Se si dovesse definire in termini non prettamente giuridici il rapporto tra gli italiani e la televisione occorrerebbe partire dalla fine dicendo che si è trattato senz’altro di un grande amore.
Un legame che ha avuto diverse fasi e che ha contribuito a modificare i costumi individuali e familiari, che ha determinato un mutamento della comunicazione politica ed, infine, anche del rapporto tra cittadini e rappresentanti, che ha insomma accompagnato – nella buona e nella cattiva sorte – l’evoluzione della nostra comunità.
Il filo conduttore di questa evoluzione lunga oramai più di cinquanta anni è stato senz’altro l’entusiasmo con cui i cittadini hanno accolto le innovazioni tecnologiche. I bar pieni per le puntate settimanali di Lascia e raddoppia, le prime dirette, la televisione che diventa status symbol nelle case degli italiani e si sposta con loro per la villeggiatura estiva. E, poi, il secondo ed il terzo canale RAI inframmezzati dal contrastato avvento del colore.
Il movimento di opinione per la cd. libertà d’antenna negli anni settanta ed il successo immediato delle tv private nel decennio seguente, con una nuova programmazione dedicata da principio prevalentemente allo spettacolo (ma anche serie tv come Dallas, sport e cartoni animati pomeridiani) poi generalista con un palinsesto sostanzialmente analogo alla tv pubblica. Negli anni novanta l’esplosione della tv via satellite con le pay tv, cinema e soprattutto calcio, ogni sera tra anticipi, posticipi, champions league, europa league e coppe nazionali.
Un idillio – quello tra gli italiani e la televisione – che, da un punto di vista legislativo, ha comportato e per alcuni anche giustificato (infine) numerose forzature.
Non è l’oggetto di questo breve approfondimento, ma è arcinota la travagliata vicenda legislativa della radiotelevisione italiana: dalla liberalizzazione de facto, alla nascita del duopolio, dalla concentrazione delle risorse pubblicitarie ai tenui limiti antitrust. Un continuo rincorrersi tra innovazioni legislative e sentenze (di rigetto, accoglimento, accoglimento parziale e differito) della Corte Costituzionale e, da ultimo, anche della Corte di Giustizia.

::::::::::

#### Compito 1:
Trascrivi senza alcuna modifica il tratto del brano sulla televisione italiana che va da "Non è l’oggetto" fino a "Corte di Giustizia.".
Il brano e le voci non hanno alcun legame tra loro.

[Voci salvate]

::::::::::

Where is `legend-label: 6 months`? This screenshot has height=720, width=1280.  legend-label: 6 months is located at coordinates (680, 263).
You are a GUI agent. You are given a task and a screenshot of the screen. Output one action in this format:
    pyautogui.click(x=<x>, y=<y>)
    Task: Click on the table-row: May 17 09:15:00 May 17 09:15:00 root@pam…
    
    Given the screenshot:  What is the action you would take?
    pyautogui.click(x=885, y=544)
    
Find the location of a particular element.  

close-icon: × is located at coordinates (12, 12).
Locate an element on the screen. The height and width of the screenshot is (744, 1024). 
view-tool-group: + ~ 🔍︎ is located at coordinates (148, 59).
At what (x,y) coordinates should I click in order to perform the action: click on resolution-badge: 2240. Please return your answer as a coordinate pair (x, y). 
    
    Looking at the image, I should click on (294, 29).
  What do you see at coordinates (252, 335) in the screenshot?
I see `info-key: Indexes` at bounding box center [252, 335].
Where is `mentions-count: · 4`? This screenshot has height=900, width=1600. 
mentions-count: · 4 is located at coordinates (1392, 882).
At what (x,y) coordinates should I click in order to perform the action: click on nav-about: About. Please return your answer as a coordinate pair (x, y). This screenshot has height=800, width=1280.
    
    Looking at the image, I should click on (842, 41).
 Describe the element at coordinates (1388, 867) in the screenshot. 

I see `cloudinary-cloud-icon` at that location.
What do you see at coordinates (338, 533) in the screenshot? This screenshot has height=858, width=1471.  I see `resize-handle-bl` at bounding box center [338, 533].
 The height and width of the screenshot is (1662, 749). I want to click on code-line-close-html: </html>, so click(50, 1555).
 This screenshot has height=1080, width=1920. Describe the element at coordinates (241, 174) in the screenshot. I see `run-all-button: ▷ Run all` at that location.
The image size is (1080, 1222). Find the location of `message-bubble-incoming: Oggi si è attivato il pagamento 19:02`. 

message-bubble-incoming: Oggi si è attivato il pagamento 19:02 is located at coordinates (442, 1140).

::::::::::

#### Compito 2:
Riporta le righe delle voci dalla riga che contiene "Find the location of a particular element." fino a quella che contiene "mentions-count: · 4 is", sostituendo "coordinate pair" con "pair of values" e lasciando tutto il resto invariato.

#### Risposta 1:
Non è l’oggetto di questo breve approfondimento, ma è arcinota la travagliata vicenda legislativa della radiotelevisione italiana: dalla liberalizzazione de facto, alla nascita del duopolio, dalla concentrazione delle risorse pubblicitarie ai tenui limiti antitrust. Un continuo rincorrersi tra innovazioni legislative e sentenze (di rigetto, accoglimento, accoglimento parziale e differito) della Corte Costituzionale e, da ultimo, anche della Corte di Giustizia.

#### Risposta 2:
Find the location of a particular element.  

close-icon: × is located at coordinates (12, 12).
Locate an element on the screen. The height and width of the screenshot is (744, 1024). 
view-tool-group: + ~ 🔍︎ is located at coordinates (148, 59).
At what (x,y) coordinates should I click in order to perform the action: click on resolution-badge: 2240. Please return your answer as a pair of values (x, y). 
    
    Looking at the image, I should click on (294, 29).
  What do you see at coordinates (252, 335) in the screenshot?
I see `info-key: Indexes` at bounding box center [252, 335].
Where is `mentions-count: · 4`? This screenshot has height=900, width=1600. 
mentions-count: · 4 is located at coordinates (1392, 882).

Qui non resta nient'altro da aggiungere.